Defendants Juan Deloera, Eddy Montilla, and Wilkins Rodriguez agreed to the protective order, through counsel. Trial is currently set for Defendant Deloera on December 11, 2023. Defendants Montilla and Rodriguez absconded and failed to appear at a final pretrial conference scheduled for July 9, 2021. Defendants Clifford Singleton and Luis Diaz-Martinez have never been arrested or detained relating to the pending charges against them; thus, there is no governing protective order with respect to these two defendants. Defendants Montilla, Rodriguez, Singleton, and Diaz-Martinez are all considered fugitives.

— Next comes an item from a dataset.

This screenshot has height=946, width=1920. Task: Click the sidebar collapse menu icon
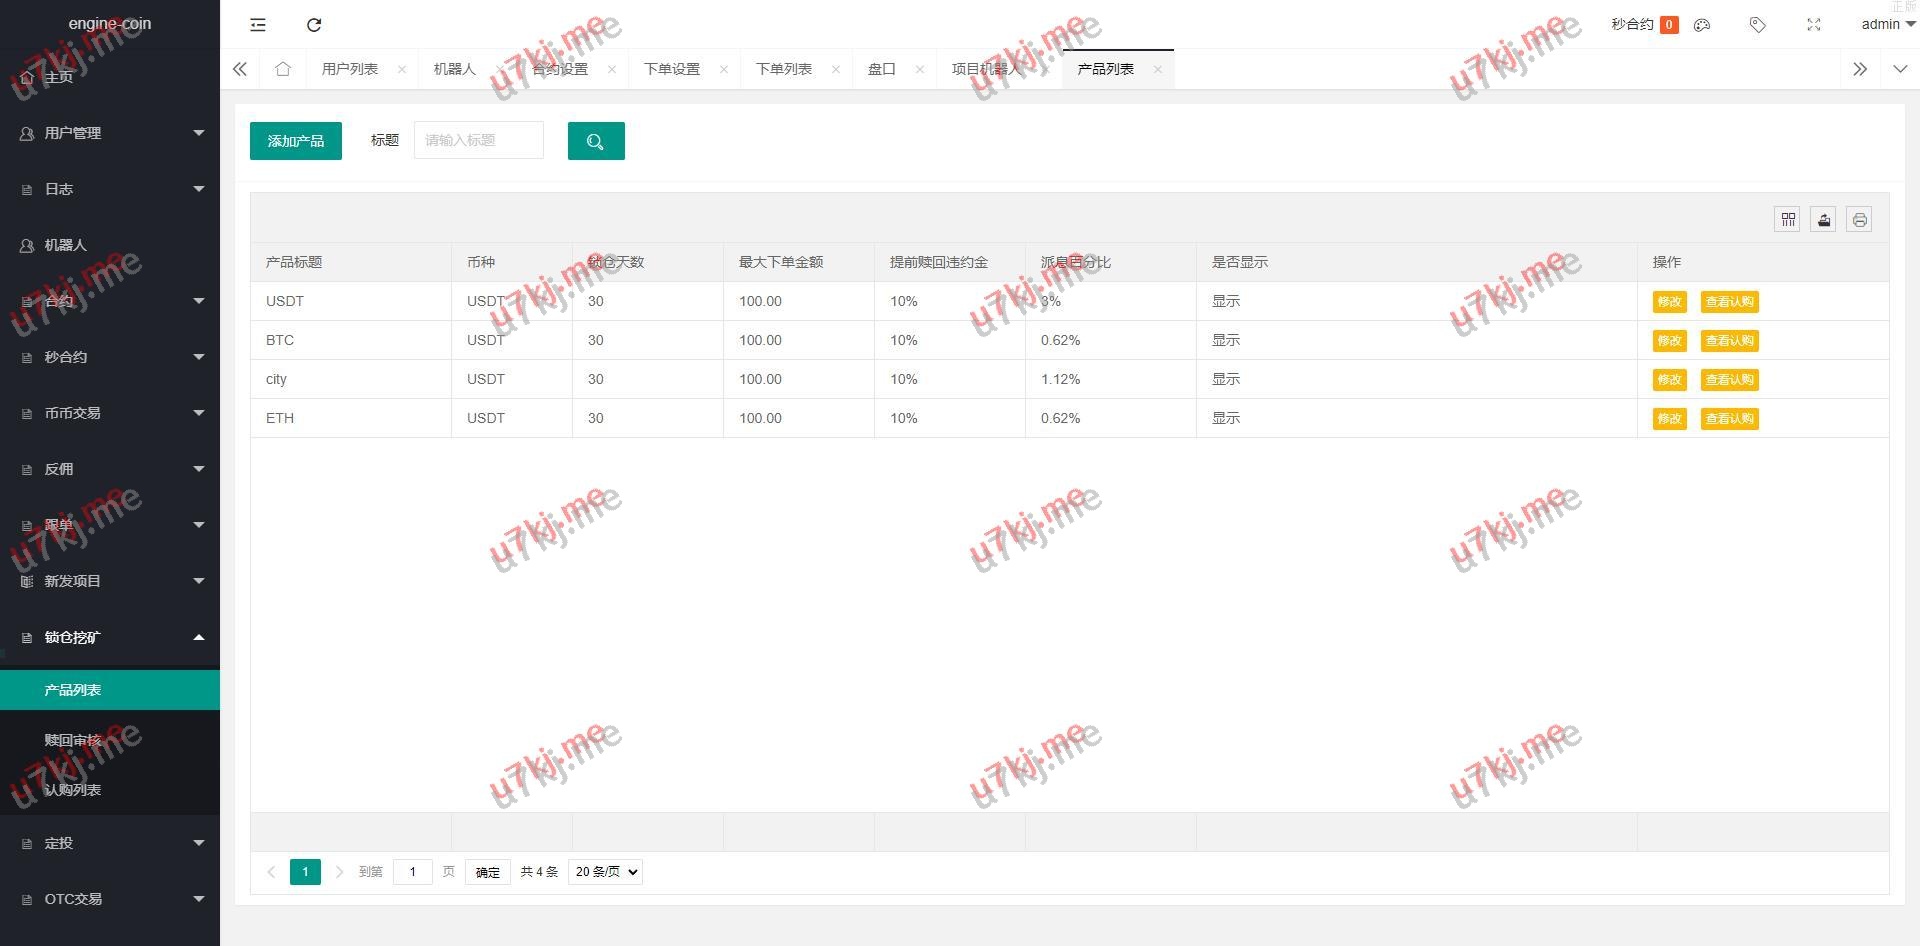(x=258, y=25)
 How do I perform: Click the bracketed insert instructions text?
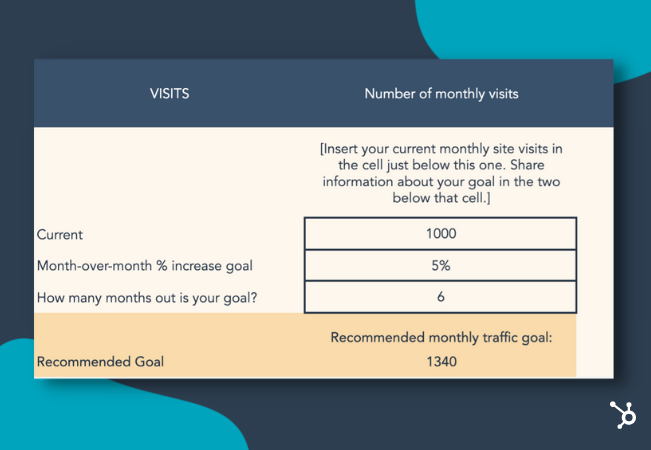coord(441,173)
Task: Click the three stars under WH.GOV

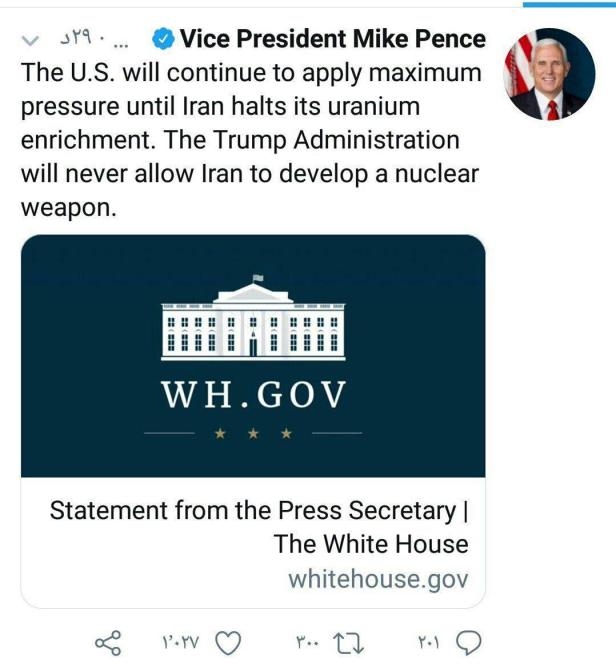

The Government dismissed the indictment against Defendant Leonel Cervantez-Ruiz on August 25, 2021; no protective order was ever sought before these charges were dismissed.
III. Conclusion
As Gross has failed to show he has suffered an injury-in-fact, he lacks standing before this court. Hence, Gross's pro se Motion for Modification of Protective Order (#539) is DENIED for lack of subject matter jurisdiction. Alternatively, Gross has failed to show good cause in requesting to rescind the entire protective order and the request is overbroad. Gross's pro se Motion for Modification of Protective Order (#539) is alternatively DENIED under Federal Rule of Criminal Procedure 16(d)(1).